* WHAT IS BEING ASKED *
Repeat every one of the records below verbatim, keeping each line unchanged.

* DATA SHOWN *
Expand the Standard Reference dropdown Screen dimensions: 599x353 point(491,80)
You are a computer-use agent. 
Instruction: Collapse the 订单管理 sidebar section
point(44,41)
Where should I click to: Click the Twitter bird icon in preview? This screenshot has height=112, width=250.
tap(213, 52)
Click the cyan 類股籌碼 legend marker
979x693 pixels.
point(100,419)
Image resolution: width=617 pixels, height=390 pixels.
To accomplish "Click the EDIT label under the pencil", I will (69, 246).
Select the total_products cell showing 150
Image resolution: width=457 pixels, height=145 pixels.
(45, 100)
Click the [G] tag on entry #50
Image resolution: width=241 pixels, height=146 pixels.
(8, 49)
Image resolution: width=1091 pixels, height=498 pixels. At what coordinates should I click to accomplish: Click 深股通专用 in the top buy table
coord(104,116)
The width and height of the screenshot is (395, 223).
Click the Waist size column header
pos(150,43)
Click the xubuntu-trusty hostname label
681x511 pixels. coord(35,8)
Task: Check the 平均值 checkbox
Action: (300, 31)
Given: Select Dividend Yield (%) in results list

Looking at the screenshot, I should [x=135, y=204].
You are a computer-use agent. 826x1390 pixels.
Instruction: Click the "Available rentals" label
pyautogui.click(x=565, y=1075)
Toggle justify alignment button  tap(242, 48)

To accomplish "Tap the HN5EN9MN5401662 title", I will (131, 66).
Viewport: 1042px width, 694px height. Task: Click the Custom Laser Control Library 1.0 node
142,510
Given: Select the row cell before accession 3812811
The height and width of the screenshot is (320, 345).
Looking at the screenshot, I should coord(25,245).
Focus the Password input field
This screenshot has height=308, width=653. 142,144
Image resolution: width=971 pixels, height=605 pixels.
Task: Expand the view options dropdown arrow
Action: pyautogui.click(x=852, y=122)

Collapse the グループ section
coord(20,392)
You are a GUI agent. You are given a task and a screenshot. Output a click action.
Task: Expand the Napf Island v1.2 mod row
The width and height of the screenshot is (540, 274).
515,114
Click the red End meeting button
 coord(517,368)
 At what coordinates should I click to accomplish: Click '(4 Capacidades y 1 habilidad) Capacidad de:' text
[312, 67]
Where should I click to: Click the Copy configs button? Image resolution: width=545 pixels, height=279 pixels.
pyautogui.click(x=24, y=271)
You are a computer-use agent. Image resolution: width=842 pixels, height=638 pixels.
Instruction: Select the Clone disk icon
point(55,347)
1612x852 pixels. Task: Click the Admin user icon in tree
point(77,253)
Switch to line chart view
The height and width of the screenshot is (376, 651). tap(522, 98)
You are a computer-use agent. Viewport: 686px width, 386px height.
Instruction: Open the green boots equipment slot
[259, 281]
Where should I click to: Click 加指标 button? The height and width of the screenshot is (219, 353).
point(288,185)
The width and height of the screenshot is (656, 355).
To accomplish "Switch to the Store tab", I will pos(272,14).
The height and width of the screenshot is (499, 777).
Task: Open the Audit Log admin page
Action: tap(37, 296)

* TASK RESPONSE *
Expand the Standard Reference dropdown Screen dimensions: 599x353 point(491,80)
You are a computer-use agent. 
Instruction: Collapse the 订单管理 sidebar section
point(44,41)
Where should I click to: Click the Twitter bird icon in preview? This screenshot has height=112, width=250.
tap(213, 52)
Click the cyan 類股籌碼 legend marker
979x693 pixels.
point(100,419)
Image resolution: width=617 pixels, height=390 pixels.
To accomplish "Click the EDIT label under the pencil", I will (69, 246).
Select the total_products cell showing 150
Image resolution: width=457 pixels, height=145 pixels.
(45, 100)
Click the [G] tag on entry #50
Image resolution: width=241 pixels, height=146 pixels.
(8, 49)
Image resolution: width=1091 pixels, height=498 pixels. At what coordinates should I click to accomplish: Click 深股通专用 in the top buy table
coord(104,116)
The width and height of the screenshot is (395, 223).
Click the Waist size column header
pos(150,43)
Click the xubuntu-trusty hostname label
681x511 pixels. coord(35,8)
Task: Check the 平均值 checkbox
Action: (300, 31)
Given: Select Dividend Yield (%) in results list

Looking at the screenshot, I should [x=135, y=204].
You are a computer-use agent. 826x1390 pixels.
Instruction: Click the "Available rentals" label
pyautogui.click(x=565, y=1075)
Toggle justify alignment button  tap(242, 48)

To accomplish "Tap the HN5EN9MN5401662 title", I will (131, 66).
Viewport: 1042px width, 694px height. Task: Click the Custom Laser Control Library 1.0 node
142,510
Given: Select the row cell before accession 3812811
The height and width of the screenshot is (320, 345).
Looking at the screenshot, I should coord(25,245).
Focus the Password input field
This screenshot has height=308, width=653. 142,144
Image resolution: width=971 pixels, height=605 pixels.
Task: Expand the view options dropdown arrow
Action: pyautogui.click(x=852, y=122)

Collapse the グループ section
coord(20,392)
You are a GUI agent. You are given a task and a screenshot. Output a click action.
Task: Expand the Napf Island v1.2 mod row
The width and height of the screenshot is (540, 274).
515,114
Click the red End meeting button
 coord(517,368)
 At what coordinates should I click to accomplish: Click '(4 Capacidades y 1 habilidad) Capacidad de:' text
[312, 67]
Where should I click to: Click the Copy configs button? Image resolution: width=545 pixels, height=279 pixels.
pyautogui.click(x=24, y=271)
You are a computer-use agent. Image resolution: width=842 pixels, height=638 pixels.
Instruction: Select the Clone disk icon
point(55,347)
1612x852 pixels. Task: Click the Admin user icon in tree
point(77,253)
Switch to line chart view
The height and width of the screenshot is (376, 651). tap(522, 98)
You are a computer-use agent. Viewport: 686px width, 386px height.
Instruction: Open the green boots equipment slot
[259, 281]
Where should I click to: Click 加指标 button? The height and width of the screenshot is (219, 353).
point(288,185)
The width and height of the screenshot is (656, 355).
To accomplish "Switch to the Store tab", I will pos(272,14).
The height and width of the screenshot is (499, 777).
Task: Open the Audit Log admin page
Action: tap(37, 296)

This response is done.